Complete the following:
1 – In the magazine essay, list every event the author cites as evidence that constitutional principles have been treated with cynicism in New Zealand.
2 – Transcribe the passage of the magazine essay starting at "How do the ideas" and ending at "as very young.".

Page text:
* * *

Background to a Magazine

Background to a Magazine

The Condition which Arachne is committed to explore is, from the side of the individual, his isolation—from that of the community, its disintegration. Hence the use of the myth which gives its title—the poet is defeated by the unregarding power of Pallas. This is of course only one aspect of his situation. As his relation to the community is broken new tasks are imposed upon him. But let us consider this severance more carefully.

For the individual, isolation; for the community, disintegration. By the first of these we should not suggest that there is an interruption of those immediate human contacts which have made up the major part of life at all times though there is a danger that those too may become less real. But a community which is no longer the receptacle of any general tradition or purpose does lose some essential quality, degenerates into page 21 a mere aggregate of individuals who are in this sense 'isolated' . 'The true community does not arise through people having feelings for one another (though indeed not without it), but through, first, their taking their stand in living mutual relation with a living Centre, and second, their being in living mutual relation with one another.'

How do the ideas of isolation and disintegration describe our situation in New Zealand to-day? A colonial society is likely to have gone at once not so far and farther than its parent society along the road that leads to dissolution. Greater distance from the source of a tradition means at once separation from tradition and from the criticism of it. This is true only of intangibles whose immediate utility is not obvious. In clearly practical matters Anglo-Saxon colonial societies show much boldness in innovation. In other fields of life the story is generally one of outward stability, inward decay. These new societies are in this way very old as well as very young.

This may be illustrated at the point where ideals and interests chrystallize into the patterns of political action. Constitutional, as distinct from democratic, government has not thrived in New Zealand. The concept of a body of principles not having the force of law to which elected persons must yet conform has had little appeal here. Witness the fate of the Legislative Council since 1890, the prolongation of the life of Parliament in 1934 because the misery of the country made the moment inopportune for an election, the abolition of the country quota in 1945 by a party which had studiously avoided discussion of the matter for many years. This cynicism as to constitutional principles adds to the power of the government of the day while it diminishes its moral authority.

While the constitution, the spirit of government, has languished, the state, its apparatus, its practical consequence, has grown enormously. This is in part the result of the very virtues of a colonial people—the willingness to take novel and drastic action to remove economic injustice and prevent social schism. Such action has generally involved the extension of state power. Colonial society was such a tabula rasa that nowhere else was there any authority or group which could take over these new functions. The real, as distinct from the popularly imagined evils of this extension were mostly so much less tangible than those it was designed to amend that it was difficult to oppose it. But by its very success the welfare state has helped remove the moral issue from politics. The struggle of well-fed pressure groups for larger shares in the national booty is not a battle which engages the highest faculties of the human heart or mind. It is the consequence of our material health as well as of our spiritual sickness that from the exaggerated structure of the state there emerges something less than the human voice.

* * *

Stored rows:
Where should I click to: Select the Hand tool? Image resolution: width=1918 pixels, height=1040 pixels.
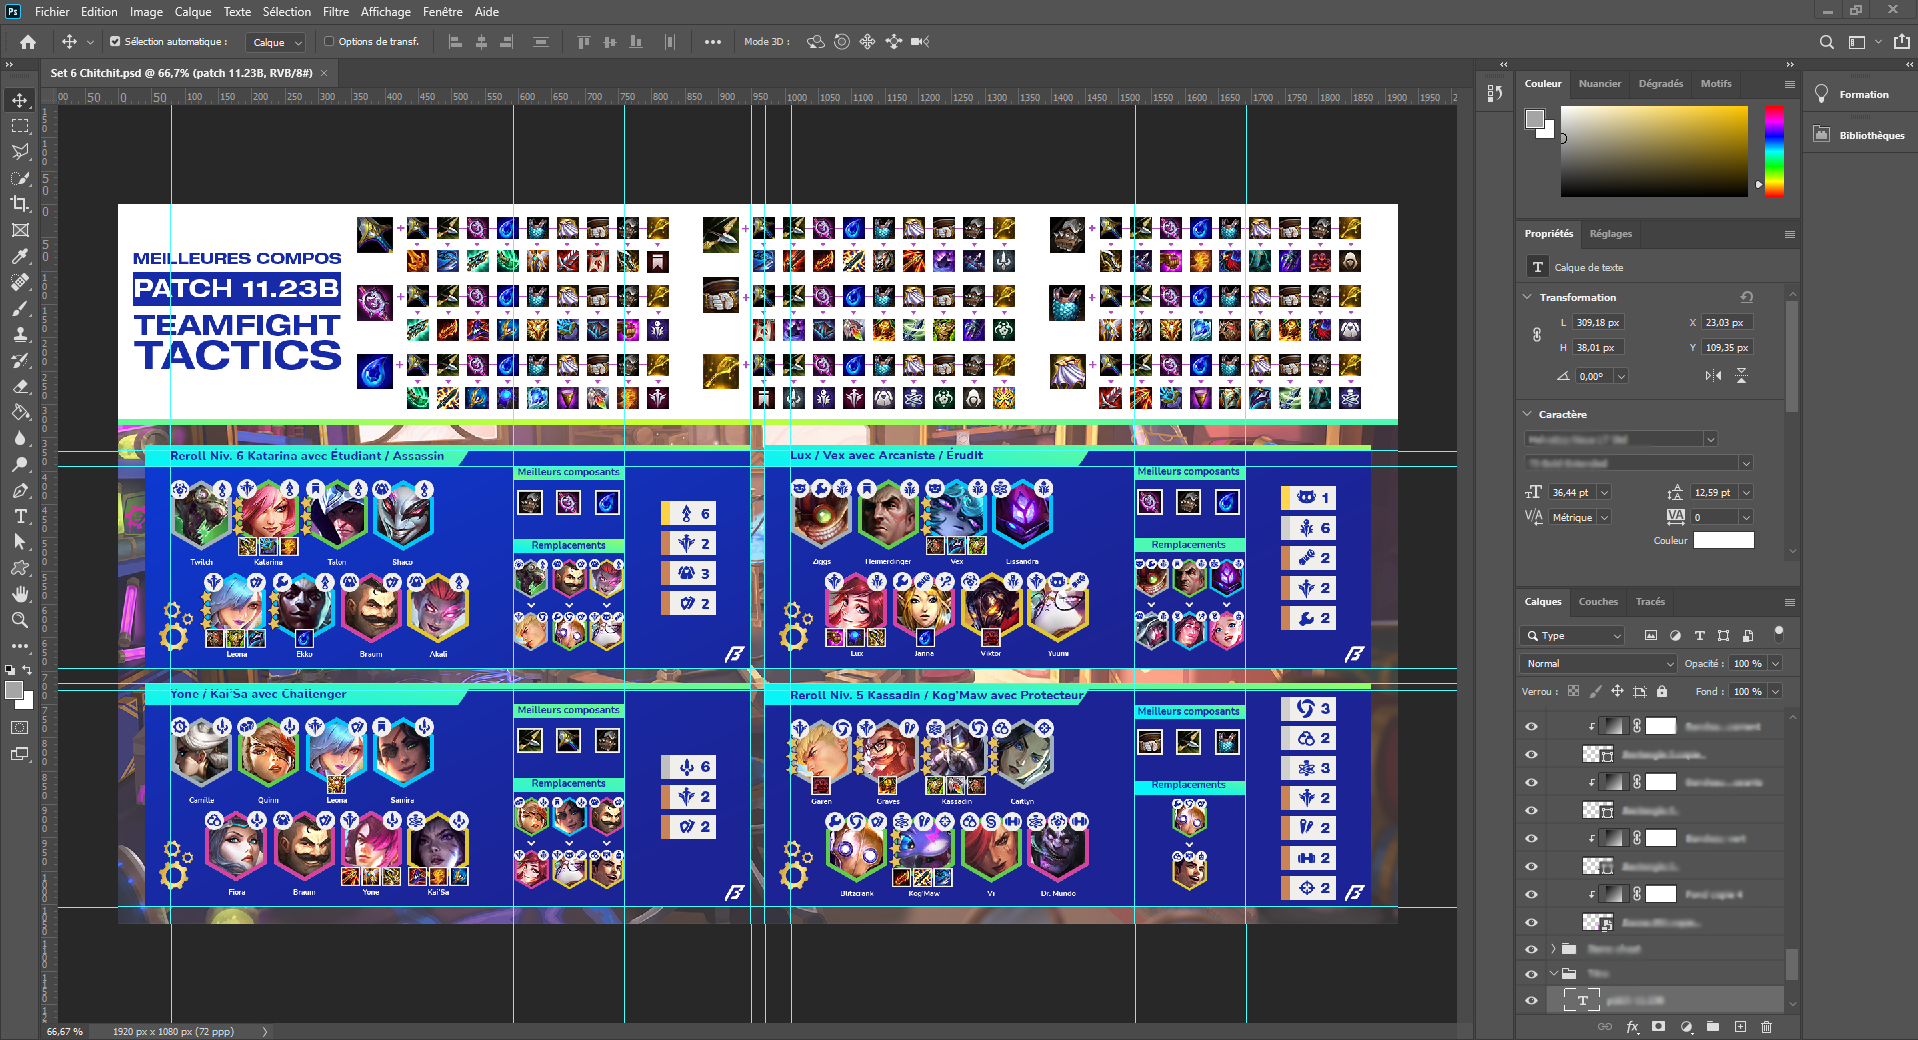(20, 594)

* * *

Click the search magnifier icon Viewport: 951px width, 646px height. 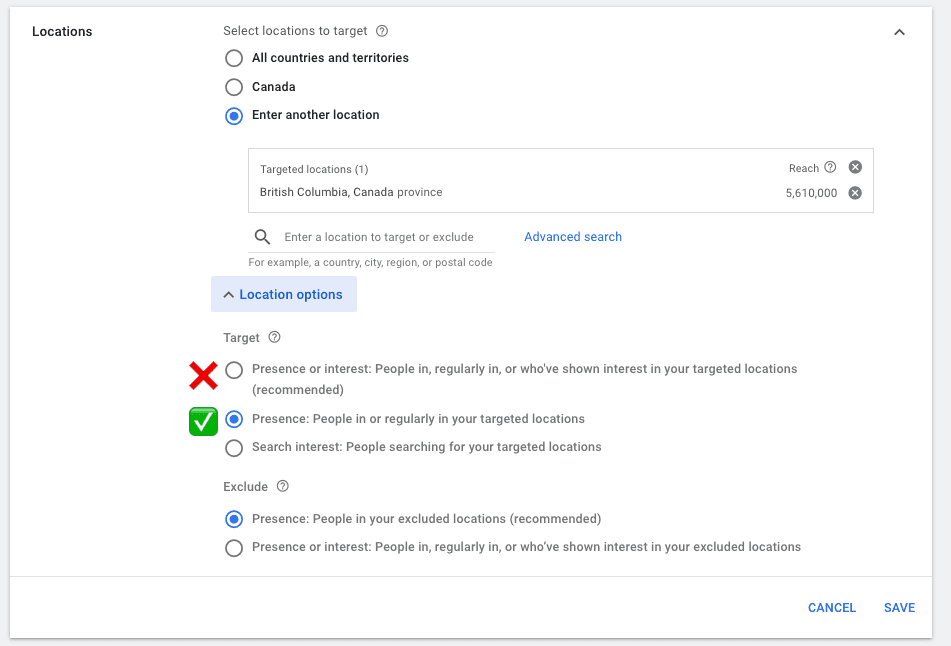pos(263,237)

* * *

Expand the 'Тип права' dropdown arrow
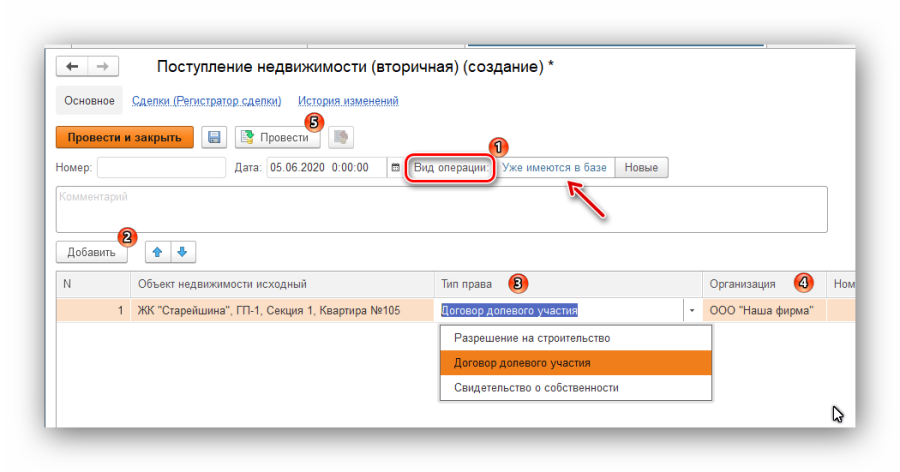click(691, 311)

* * *

Written answers:
1 –
- The fate of the Legislative Council since 1890
- The prolongation of the life of Parliament in 1934
- The abolition of the country quota in 1945

2 –
How do the ideas of isolation and disintegration describe our situation in New Zealand to-day? A colonial society is likely to have gone at once not so far and farther than its parent society along the road that leads to dissolution. Greater distance from the source of a tradition means at once separation from tradition and from the criticism of it. This is true only of intangibles whose immediate utility is not obvious. In clearly practical matters Anglo-Saxon colonial societies show much boldness in innovation. In other fields of life the story is generally one of outward stability, inward decay. These new societies are in this way very old as well as very young.